Each record below is to be set down again precisely.

(DATASET EXCERPTS begins)

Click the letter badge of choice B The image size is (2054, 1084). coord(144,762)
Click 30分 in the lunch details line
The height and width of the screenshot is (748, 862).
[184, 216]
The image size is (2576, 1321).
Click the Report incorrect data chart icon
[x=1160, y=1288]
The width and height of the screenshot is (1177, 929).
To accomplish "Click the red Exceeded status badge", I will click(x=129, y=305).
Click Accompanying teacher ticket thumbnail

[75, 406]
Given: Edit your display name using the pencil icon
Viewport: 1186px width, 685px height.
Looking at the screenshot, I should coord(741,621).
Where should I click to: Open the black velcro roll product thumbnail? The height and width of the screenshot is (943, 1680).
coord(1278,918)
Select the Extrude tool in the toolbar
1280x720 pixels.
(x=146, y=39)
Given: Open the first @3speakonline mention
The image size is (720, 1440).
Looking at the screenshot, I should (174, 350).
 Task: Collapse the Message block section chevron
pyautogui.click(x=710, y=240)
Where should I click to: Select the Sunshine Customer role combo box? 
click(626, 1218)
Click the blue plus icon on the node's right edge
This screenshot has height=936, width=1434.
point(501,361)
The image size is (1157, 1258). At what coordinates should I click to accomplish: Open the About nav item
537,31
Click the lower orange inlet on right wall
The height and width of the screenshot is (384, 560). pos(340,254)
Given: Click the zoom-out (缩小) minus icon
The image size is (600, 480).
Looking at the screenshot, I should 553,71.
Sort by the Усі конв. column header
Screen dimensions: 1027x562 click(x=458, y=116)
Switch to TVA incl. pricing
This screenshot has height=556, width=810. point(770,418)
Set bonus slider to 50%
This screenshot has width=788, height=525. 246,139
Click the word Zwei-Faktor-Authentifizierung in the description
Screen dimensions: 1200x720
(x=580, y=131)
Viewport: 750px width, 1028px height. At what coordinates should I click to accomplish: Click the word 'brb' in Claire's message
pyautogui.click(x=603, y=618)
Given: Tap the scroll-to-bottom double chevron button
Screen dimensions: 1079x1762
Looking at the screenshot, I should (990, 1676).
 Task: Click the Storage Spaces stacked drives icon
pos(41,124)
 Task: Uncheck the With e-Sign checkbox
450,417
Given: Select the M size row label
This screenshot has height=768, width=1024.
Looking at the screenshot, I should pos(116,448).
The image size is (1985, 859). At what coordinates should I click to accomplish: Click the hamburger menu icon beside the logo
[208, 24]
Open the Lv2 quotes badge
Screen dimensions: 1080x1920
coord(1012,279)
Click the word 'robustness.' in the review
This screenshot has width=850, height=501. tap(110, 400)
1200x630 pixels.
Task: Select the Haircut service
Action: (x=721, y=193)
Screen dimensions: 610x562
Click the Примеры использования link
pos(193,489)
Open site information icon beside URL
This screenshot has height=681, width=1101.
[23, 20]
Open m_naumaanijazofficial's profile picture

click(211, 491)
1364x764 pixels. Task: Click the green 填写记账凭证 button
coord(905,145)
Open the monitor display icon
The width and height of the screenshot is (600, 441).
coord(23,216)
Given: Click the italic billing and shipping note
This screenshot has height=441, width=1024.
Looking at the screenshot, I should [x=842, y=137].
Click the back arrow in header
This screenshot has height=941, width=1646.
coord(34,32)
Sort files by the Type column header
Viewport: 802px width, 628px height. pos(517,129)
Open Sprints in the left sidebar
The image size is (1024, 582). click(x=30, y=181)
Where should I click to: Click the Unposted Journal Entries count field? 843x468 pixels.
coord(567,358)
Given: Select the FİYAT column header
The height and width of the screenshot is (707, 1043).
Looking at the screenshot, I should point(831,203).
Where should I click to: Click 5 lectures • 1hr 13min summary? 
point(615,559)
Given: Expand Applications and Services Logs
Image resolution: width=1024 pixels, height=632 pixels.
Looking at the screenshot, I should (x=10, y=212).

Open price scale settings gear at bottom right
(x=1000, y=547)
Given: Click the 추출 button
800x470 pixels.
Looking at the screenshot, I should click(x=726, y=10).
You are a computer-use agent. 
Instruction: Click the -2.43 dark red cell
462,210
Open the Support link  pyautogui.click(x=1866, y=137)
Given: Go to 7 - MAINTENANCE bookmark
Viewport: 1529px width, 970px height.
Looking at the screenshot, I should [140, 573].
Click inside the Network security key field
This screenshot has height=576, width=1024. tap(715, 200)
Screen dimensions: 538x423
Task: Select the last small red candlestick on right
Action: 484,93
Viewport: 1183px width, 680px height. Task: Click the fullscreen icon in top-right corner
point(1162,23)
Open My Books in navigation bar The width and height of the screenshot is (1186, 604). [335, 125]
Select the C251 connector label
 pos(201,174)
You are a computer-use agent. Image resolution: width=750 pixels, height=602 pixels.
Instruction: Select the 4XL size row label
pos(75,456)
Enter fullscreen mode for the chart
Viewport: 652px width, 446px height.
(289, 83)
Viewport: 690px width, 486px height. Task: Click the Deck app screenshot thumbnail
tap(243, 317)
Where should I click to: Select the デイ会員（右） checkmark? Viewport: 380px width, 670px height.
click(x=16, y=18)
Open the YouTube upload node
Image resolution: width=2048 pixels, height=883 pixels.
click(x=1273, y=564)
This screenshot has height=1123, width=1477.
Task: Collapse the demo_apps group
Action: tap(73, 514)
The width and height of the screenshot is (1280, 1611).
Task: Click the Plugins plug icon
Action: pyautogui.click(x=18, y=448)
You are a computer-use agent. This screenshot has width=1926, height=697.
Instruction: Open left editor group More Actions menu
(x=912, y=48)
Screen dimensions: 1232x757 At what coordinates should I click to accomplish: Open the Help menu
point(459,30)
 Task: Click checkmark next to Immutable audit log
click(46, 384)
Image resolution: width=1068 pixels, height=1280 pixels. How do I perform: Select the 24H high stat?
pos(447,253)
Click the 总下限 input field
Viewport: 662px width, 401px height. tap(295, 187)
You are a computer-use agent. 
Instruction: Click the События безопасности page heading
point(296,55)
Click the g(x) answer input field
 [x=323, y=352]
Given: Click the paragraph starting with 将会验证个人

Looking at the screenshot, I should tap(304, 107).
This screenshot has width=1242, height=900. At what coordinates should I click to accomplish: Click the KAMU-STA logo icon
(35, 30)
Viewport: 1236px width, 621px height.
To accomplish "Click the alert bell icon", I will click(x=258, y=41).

(DATASET EXCERPTS ends)

SOLVED EXERCISE
Click the letter badge of choice B The image size is (2054, 1084). coord(144,762)
Click 30分 in the lunch details line
The height and width of the screenshot is (748, 862).
[184, 216]
The image size is (2576, 1321).
Click the Report incorrect data chart icon
[x=1160, y=1288]
The width and height of the screenshot is (1177, 929).
To accomplish "Click the red Exceeded status badge", I will click(x=129, y=305).
Click Accompanying teacher ticket thumbnail

[75, 406]
Given: Edit your display name using the pencil icon
Viewport: 1186px width, 685px height.
Looking at the screenshot, I should coord(741,621).
Where should I click to: Open the black velcro roll product thumbnail? The height and width of the screenshot is (943, 1680).
coord(1278,918)
Select the Extrude tool in the toolbar
1280x720 pixels.
(x=146, y=39)
Given: Open the first @3speakonline mention
The image size is (720, 1440).
Looking at the screenshot, I should (174, 350).
 Task: Collapse the Message block section chevron
pyautogui.click(x=710, y=240)
Where should I click to: Select the Sunshine Customer role combo box? 
click(626, 1218)
Click the blue plus icon on the node's right edge
This screenshot has height=936, width=1434.
point(501,361)
The image size is (1157, 1258). At what coordinates should I click to accomplish: Open the About nav item
537,31
Click the lower orange inlet on right wall
The height and width of the screenshot is (384, 560). pos(340,254)
Given: Click the zoom-out (缩小) minus icon
The image size is (600, 480).
Looking at the screenshot, I should 553,71.
Sort by the Усі конв. column header
Screen dimensions: 1027x562 click(x=458, y=116)
Switch to TVA incl. pricing
This screenshot has height=556, width=810. point(770,418)
Set bonus slider to 50%
This screenshot has width=788, height=525. 246,139
Click the word Zwei-Faktor-Authentifizierung in the description
Screen dimensions: 1200x720
(x=580, y=131)
Viewport: 750px width, 1028px height. At what coordinates should I click to accomplish: Click the word 'brb' in Claire's message
pyautogui.click(x=603, y=618)
Given: Tap the scroll-to-bottom double chevron button
Screen dimensions: 1079x1762
Looking at the screenshot, I should (990, 1676).
 Task: Click the Storage Spaces stacked drives icon
pos(41,124)
 Task: Uncheck the With e-Sign checkbox
450,417
Given: Select the M size row label
This screenshot has height=768, width=1024.
Looking at the screenshot, I should pos(116,448).
The image size is (1985, 859). At what coordinates should I click to accomplish: Click the hamburger menu icon beside the logo
[208, 24]
Open the Lv2 quotes badge
Screen dimensions: 1080x1920
coord(1012,279)
Click the word 'robustness.' in the review
This screenshot has width=850, height=501. tap(110, 400)
1200x630 pixels.
Task: Select the Haircut service
Action: (x=721, y=193)
Screen dimensions: 610x562
Click the Примеры использования link
pos(193,489)
Open site information icon beside URL
This screenshot has height=681, width=1101.
[23, 20]
Open m_naumaanijazofficial's profile picture

click(211, 491)
1364x764 pixels. Task: Click the green 填写记账凭证 button
coord(905,145)
Open the monitor display icon
The width and height of the screenshot is (600, 441).
coord(23,216)
Given: Click the italic billing and shipping note
This screenshot has height=441, width=1024.
Looking at the screenshot, I should [x=842, y=137].
Click the back arrow in header
This screenshot has height=941, width=1646.
coord(34,32)
Sort files by the Type column header
Viewport: 802px width, 628px height. pos(517,129)
Open Sprints in the left sidebar
The image size is (1024, 582). click(x=30, y=181)
Where should I click to: Click the Unposted Journal Entries count field? 843x468 pixels.
coord(567,358)
Given: Select the FİYAT column header
The height and width of the screenshot is (707, 1043).
Looking at the screenshot, I should point(831,203).
Where should I click to: Click 5 lectures • 1hr 13min summary? 
point(615,559)
Given: Expand Applications and Services Logs
Image resolution: width=1024 pixels, height=632 pixels.
Looking at the screenshot, I should (x=10, y=212).

Open price scale settings gear at bottom right
(x=1000, y=547)
Given: Click the 추출 button
800x470 pixels.
Looking at the screenshot, I should click(x=726, y=10).
You are a computer-use agent. 
Instruction: Click the -2.43 dark red cell
462,210
Open the Support link  pyautogui.click(x=1866, y=137)
Given: Go to 7 - MAINTENANCE bookmark
Viewport: 1529px width, 970px height.
Looking at the screenshot, I should [140, 573].
Click inside the Network security key field
This screenshot has height=576, width=1024. tap(715, 200)
Screen dimensions: 538x423
Task: Select the last small red candlestick on right
Action: 484,93
Viewport: 1183px width, 680px height. Task: Click the fullscreen icon in top-right corner
point(1162,23)
Open My Books in navigation bar The width and height of the screenshot is (1186, 604). [335, 125]
Select the C251 connector label
 pos(201,174)
You are a computer-use agent. Image resolution: width=750 pixels, height=602 pixels.
Instruction: Select the 4XL size row label
pos(75,456)
Enter fullscreen mode for the chart
Viewport: 652px width, 446px height.
(289, 83)
Viewport: 690px width, 486px height. Task: Click the Deck app screenshot thumbnail
tap(243, 317)
Where should I click to: Select the デイ会員（右） checkmark? Viewport: 380px width, 670px height.
click(x=16, y=18)
Open the YouTube upload node
Image resolution: width=2048 pixels, height=883 pixels.
click(x=1273, y=564)
This screenshot has height=1123, width=1477.
Task: Collapse the demo_apps group
Action: tap(73, 514)
The width and height of the screenshot is (1280, 1611).
Task: Click the Plugins plug icon
Action: pyautogui.click(x=18, y=448)
You are a computer-use agent. This screenshot has width=1926, height=697.
Instruction: Open left editor group More Actions menu
(x=912, y=48)
Screen dimensions: 1232x757 At what coordinates should I click to accomplish: Open the Help menu
point(459,30)
 Task: Click checkmark next to Immutable audit log
click(46, 384)
Image resolution: width=1068 pixels, height=1280 pixels. How do I perform: Select the 24H high stat?
pos(447,253)
Click the 总下限 input field
Viewport: 662px width, 401px height. tap(295, 187)
You are a computer-use agent. 
Instruction: Click the События безопасности page heading
point(296,55)
Click the g(x) answer input field
 [x=323, y=352]
Given: Click the paragraph starting with 将会验证个人

Looking at the screenshot, I should tap(304, 107).
This screenshot has width=1242, height=900. At what coordinates should I click to accomplish: Click the KAMU-STA logo icon
(35, 30)
Viewport: 1236px width, 621px height.
To accomplish "Click the alert bell icon", I will click(x=258, y=41).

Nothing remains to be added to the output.